I felt as though most of the characters in the book were superficial, the aspect of time-travel taking the main stage. We weren't really given any background information at the beginning concerning Jackson or his friends and so I found it difficult to connect with them or like them. I also found Jackson to be a little immature. As the book progressed, I did get a better idea of Jackson, his girlfriend Holly and his best friend, Adam, but there was still not very much depth. I still don't have a very clear view of Holly. There is of course room for development in all of the characters in the next books in this series. There are certainly the makings of strong villains (Enemies Of Time) in this series.
The one relationship that I found extremely interesting in this story was the one between Jackson and his (now deceased) sister, Courtney. It was moving to learn about his relationship with her, especially when he saw her in the past, knowing her fate. The genetics aspect of this book was probably the most interesting aspect for me, and hopefully this will be explored even more in the next book.

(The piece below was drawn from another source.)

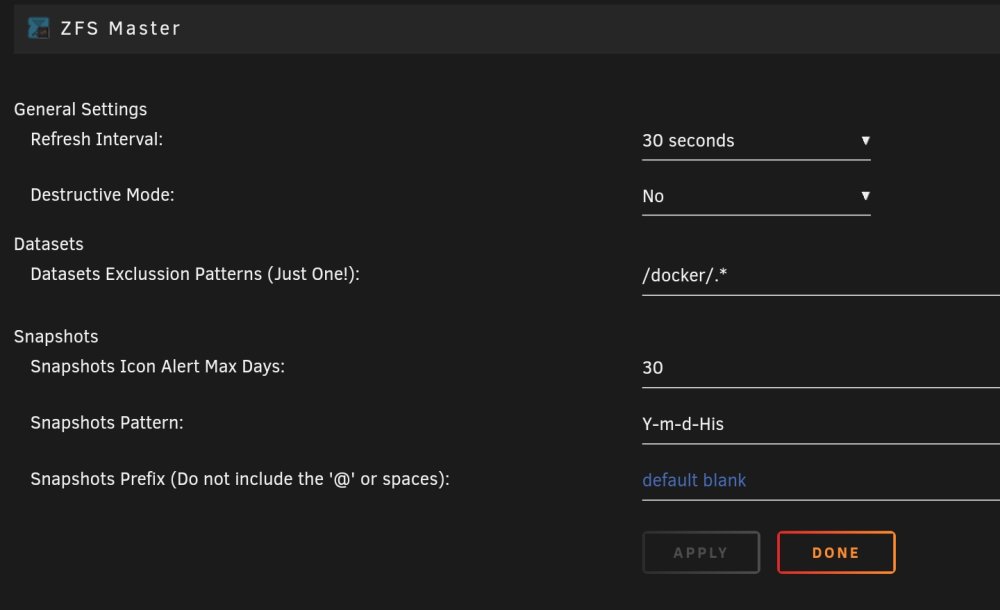Click the Datasets Exclusion Patterns label

195,274
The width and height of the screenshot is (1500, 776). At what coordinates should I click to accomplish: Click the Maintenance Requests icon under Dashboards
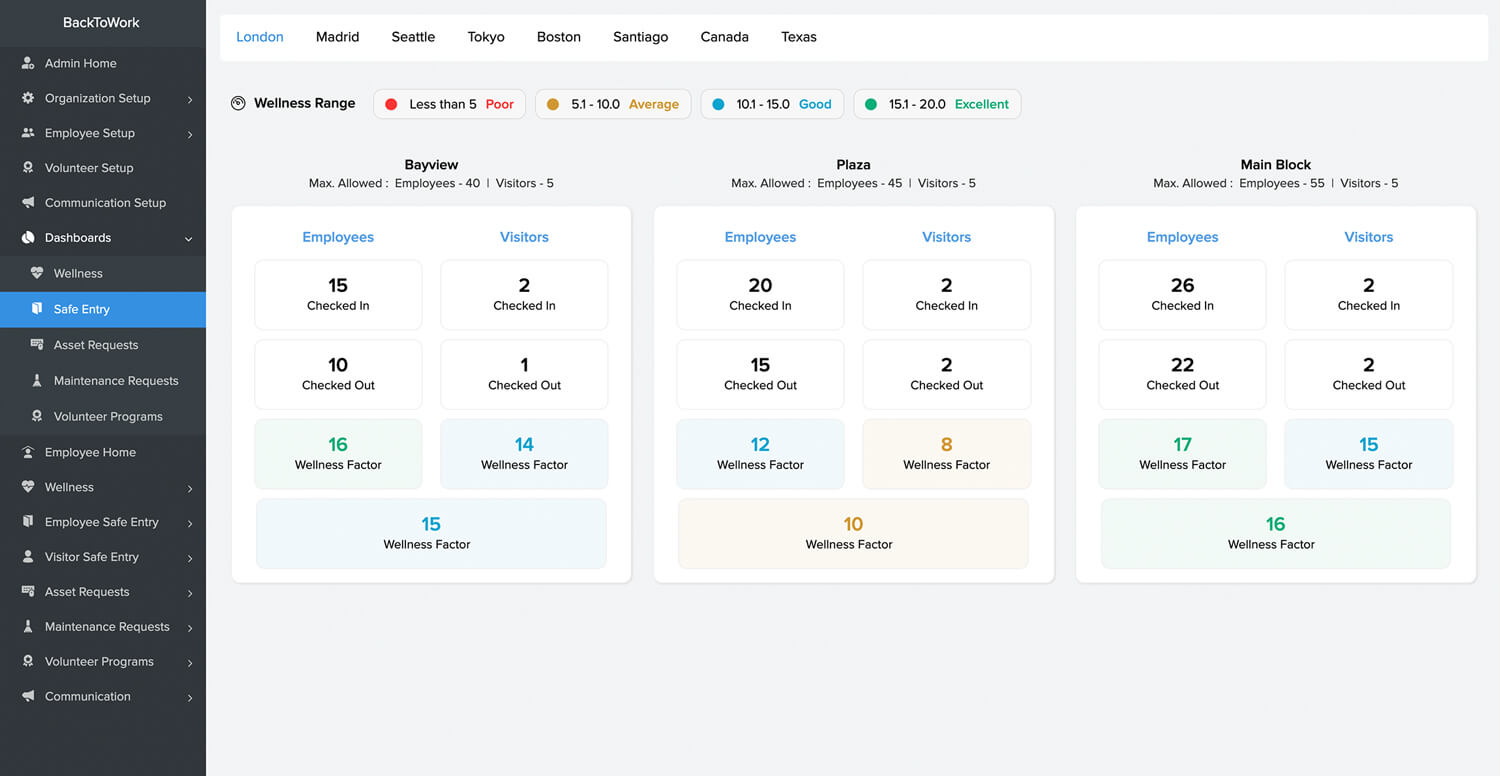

I started to get into the book at around page 200, the half-way point. After this, I started to enjoy the book and find it easier to read, but it did seem dragging before this, with some time changes feeling a little pointless. Once the time changing slowed down a bit and was less flitting, the whole story felt steadier. Near the end, a lot of things began to unravel - it became fast paced, action packed and a whole lot more entertaining.
There are a lot of intriguing factors in Tempest and near the end, I could see a lot of potential for the story to develop and become a lot more complex. I did enjoy the second half of the book a lot more than the first, but it took too long for me to get to the point where I was being entertained. This book wasn't for me, but I believe that it will appeal to many other young adult readers and so I wouldn't not recommend it to others who like the idea of it - this was just not for me.